**TEKSTFRAGMENT:**
Bij gezonde personen wordt de laagste bloedsuikerwaarde bereikt ongeveer 3 uur na de maaltijd. Dankzij de beide hormonen insuline en glucagon wordt het bloedsuikergehalte dus binnen grenzen gehouden. Bij een tekort aan glucose maakt het lichaam glucose uit aminozuren (eiwit) of uit glycerol (vet). Daarbij zijn vooral de hormonen groeihormoon en de stresshormonen adrenaline en cortisol betrokken. Dit alles vindt voornamelijk plaats in de lever. 

Omzetting in vet 

Het lichaam kan maar weinig glucose opslaan. Daarom worden de koolhydraten uit het eten en drinken vooral verbrand. Als je veel koolhydraten eet en als je daarnaast meer calorieën binnenkrijgt dan je verbruikt, haalt het lichaam vooral energie uit koolhydraten en slaat het lichaam vooral het vet uit de voeding op. Te veel calorieën, of dit nou uit koolhydraten, vetten, of eiwitten komt, leidt altijd tot een toename in lichaamsvet. Iemand met normale eetgewoontes krijgt net zoveel calorieën binnen als hij verbruikt. Dit heet een stabiele energiebalans. Bij een normaal voedingspatroon, en een stabiele energiebalans, wordt glucose maar voor een klein deel (1-3%) omgezet in vet (triglyceriden).

**INSTRUCTIES BIJ OPDRACHT:**
Hoeveel tijd na de maaltijd bereiken gezonde personen volgens de tekst over bloedsuiker hun laagste bloedsuikerwaarde? De gegevens hierna zijn niet nodig.

**STUDIEMATERIAAL:**
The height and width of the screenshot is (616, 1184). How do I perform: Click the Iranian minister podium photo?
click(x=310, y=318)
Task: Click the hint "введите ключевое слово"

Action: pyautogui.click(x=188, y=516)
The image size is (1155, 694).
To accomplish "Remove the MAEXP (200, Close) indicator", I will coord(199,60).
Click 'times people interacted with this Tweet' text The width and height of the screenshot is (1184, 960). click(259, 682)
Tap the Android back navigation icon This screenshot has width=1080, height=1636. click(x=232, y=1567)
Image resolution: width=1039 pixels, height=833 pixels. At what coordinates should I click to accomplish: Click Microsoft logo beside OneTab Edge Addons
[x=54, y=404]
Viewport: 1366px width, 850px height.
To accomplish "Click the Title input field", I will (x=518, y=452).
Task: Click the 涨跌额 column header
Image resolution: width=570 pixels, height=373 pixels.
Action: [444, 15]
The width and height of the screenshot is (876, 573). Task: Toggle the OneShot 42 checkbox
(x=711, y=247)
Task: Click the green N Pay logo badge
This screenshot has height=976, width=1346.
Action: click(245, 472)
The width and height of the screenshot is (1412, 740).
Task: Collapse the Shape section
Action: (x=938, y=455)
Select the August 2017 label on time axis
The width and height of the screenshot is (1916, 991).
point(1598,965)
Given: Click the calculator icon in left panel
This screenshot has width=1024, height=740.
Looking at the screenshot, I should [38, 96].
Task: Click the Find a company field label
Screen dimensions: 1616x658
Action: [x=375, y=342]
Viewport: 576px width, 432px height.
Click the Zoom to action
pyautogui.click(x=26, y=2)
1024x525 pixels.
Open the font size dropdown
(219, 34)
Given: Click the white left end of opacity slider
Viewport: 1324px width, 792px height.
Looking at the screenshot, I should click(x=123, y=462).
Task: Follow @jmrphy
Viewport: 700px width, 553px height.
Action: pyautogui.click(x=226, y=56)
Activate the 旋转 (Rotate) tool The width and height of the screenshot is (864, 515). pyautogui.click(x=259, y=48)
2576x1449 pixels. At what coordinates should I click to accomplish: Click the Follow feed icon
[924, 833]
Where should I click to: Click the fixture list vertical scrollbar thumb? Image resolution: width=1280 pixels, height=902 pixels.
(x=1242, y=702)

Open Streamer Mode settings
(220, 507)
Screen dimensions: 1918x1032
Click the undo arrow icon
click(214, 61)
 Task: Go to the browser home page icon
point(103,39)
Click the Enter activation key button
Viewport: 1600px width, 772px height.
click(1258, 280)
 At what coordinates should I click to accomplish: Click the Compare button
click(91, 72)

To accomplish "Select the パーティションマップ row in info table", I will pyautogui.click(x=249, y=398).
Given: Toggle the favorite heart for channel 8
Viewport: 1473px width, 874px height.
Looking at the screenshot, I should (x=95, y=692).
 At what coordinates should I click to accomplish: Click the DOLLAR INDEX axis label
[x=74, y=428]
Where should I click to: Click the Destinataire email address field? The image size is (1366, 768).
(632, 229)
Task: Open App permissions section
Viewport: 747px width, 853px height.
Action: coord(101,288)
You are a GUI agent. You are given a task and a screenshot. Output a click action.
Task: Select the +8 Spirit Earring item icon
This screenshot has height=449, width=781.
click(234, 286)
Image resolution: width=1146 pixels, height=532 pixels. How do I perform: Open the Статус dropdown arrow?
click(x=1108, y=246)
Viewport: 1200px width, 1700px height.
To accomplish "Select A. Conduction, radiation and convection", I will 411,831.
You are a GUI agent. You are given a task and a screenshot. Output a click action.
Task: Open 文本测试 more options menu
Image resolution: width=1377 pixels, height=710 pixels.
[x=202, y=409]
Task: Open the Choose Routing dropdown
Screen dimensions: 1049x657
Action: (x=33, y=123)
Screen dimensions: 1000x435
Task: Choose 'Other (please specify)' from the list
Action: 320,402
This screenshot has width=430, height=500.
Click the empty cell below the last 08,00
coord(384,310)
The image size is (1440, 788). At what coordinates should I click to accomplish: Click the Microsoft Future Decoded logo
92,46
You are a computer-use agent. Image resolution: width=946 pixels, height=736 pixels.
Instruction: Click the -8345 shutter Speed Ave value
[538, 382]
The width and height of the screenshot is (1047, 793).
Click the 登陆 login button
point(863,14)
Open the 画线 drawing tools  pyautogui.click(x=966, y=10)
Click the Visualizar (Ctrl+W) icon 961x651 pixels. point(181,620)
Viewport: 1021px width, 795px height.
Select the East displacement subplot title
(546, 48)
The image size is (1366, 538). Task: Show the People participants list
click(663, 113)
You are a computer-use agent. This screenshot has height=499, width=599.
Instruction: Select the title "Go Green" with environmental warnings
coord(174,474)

**RESULTAAT OPDRACHT:**
Ongeveer 3 uur na de maaltijd.